There is a problematic belief that not sleeping is good for you, but this is far from the truth. The synaptic homeostasis hypothesis highlights the vital importance of sleep to memory consolidation, personality, and more. Deep sleep is how we prune, and REM sleep is how we integrate information. Getting enough sleep reduces the risk of Alzheimer's and other health issues.
There are different phases of sleep, such as REM and non-REM sleep, and our understanding of sleep is still in its early stages. Adults need 7-9 hours of sleep regularly, and hours in bed are not the same as hours of sleep. To ensure you get a minimum of 7 hours of sleep, you need to spend at least 7.5 hours in bed.

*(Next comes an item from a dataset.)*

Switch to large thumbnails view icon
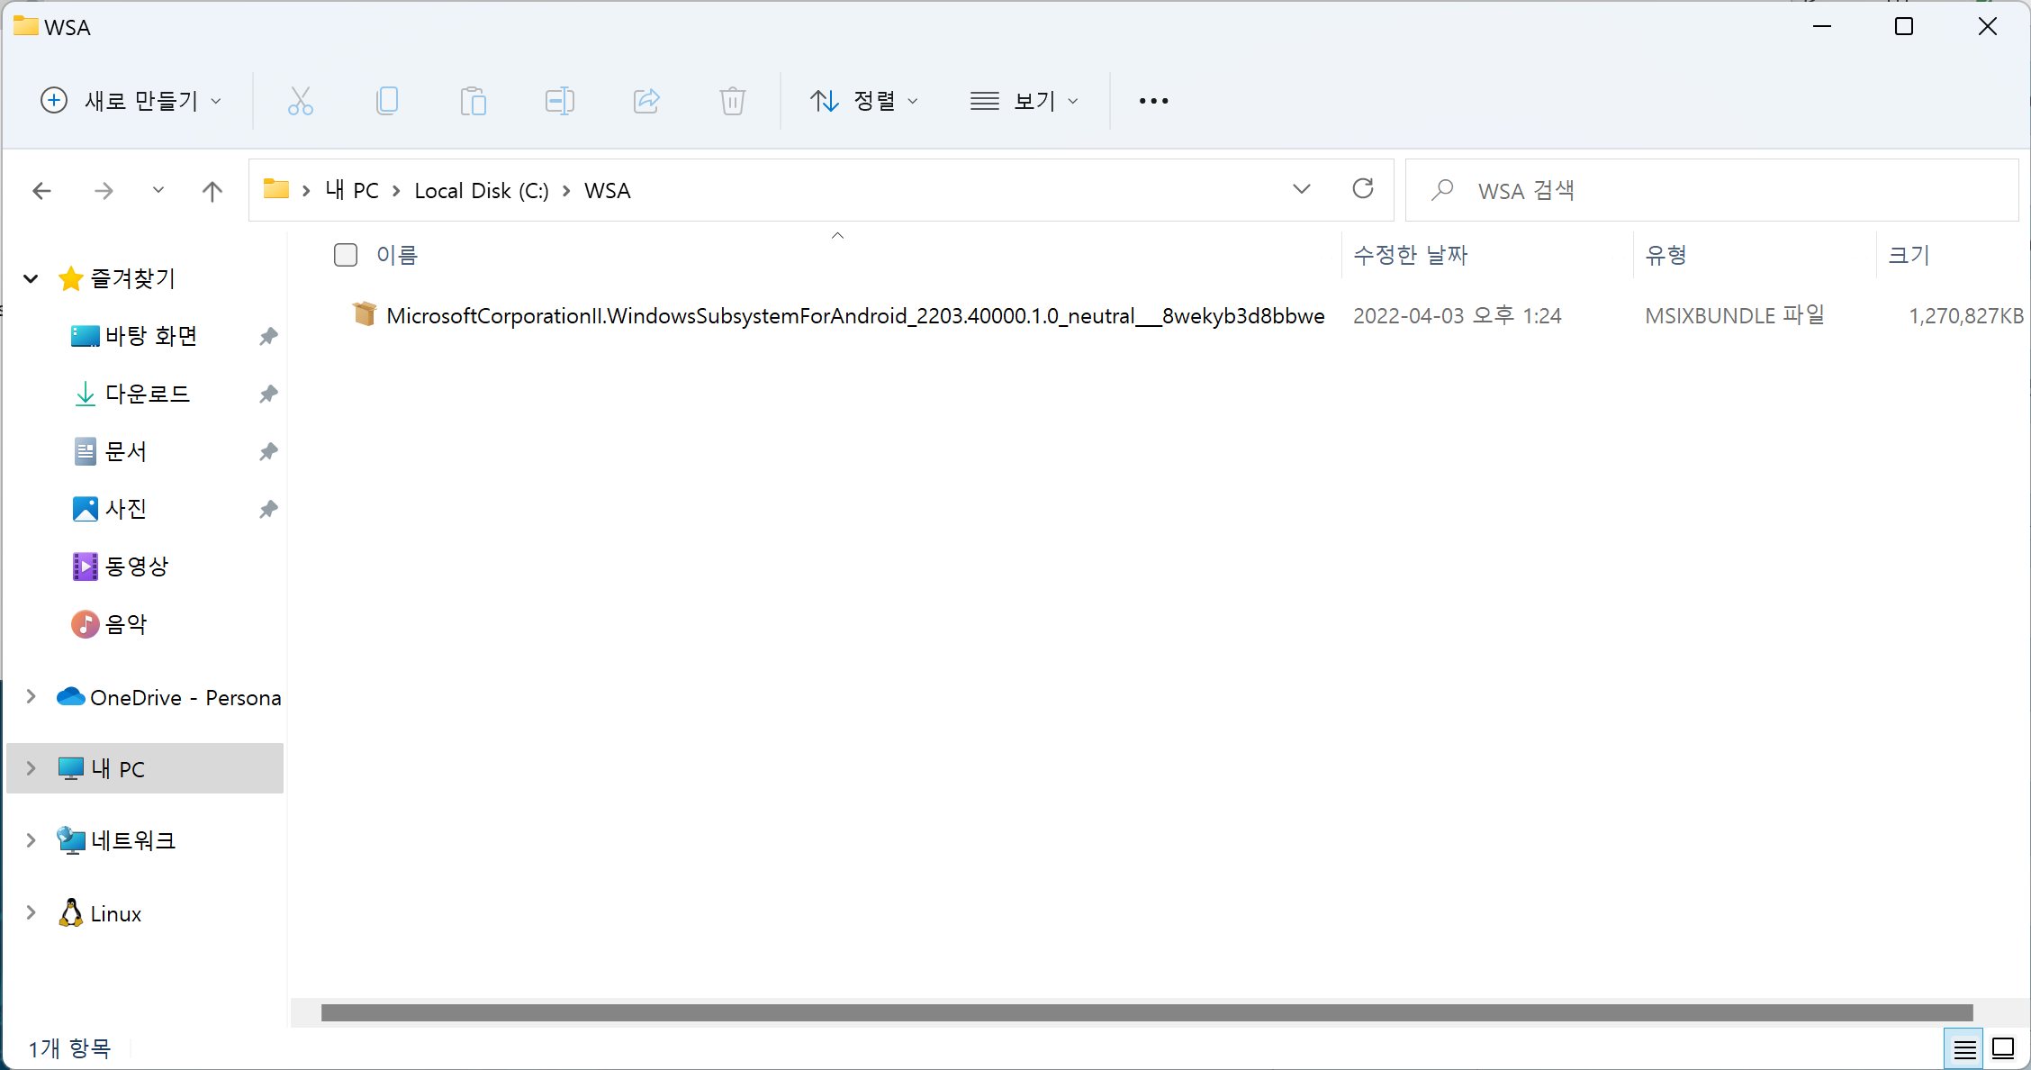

Your circadian rhythm determines your sleep schedule and performance, and taking a power nap right at your circadian dip can be an optimal performance strategy. It is also essential to consider your chronobiology and how it affects your productivity and effectiveness. Sunlight plays a vital role in controlling your circadian rhythm, and intermittent fasting can impact your daily energy levels and circadian rhythms.
Several hacks and strategies can help improve your sleep quality and get more out of deep sleep, such as eliminating noise pollution when sleeping, building up your homeostatic sleep need, and using targeted memory reactivation. Visualizing and practicing in your dreams or practicing tasks in your dreams can also help improve your waking performance. Lucid dreaming is backed by science.
To improve your sleep quality, the homework is to find one thing to do, such as improving your sleep environment or establishing a consistent sleep schedule. Getting sufficient sleep is essential for optimal health, wellbeing, and performance, and it is crucial to prioritize it in our lives.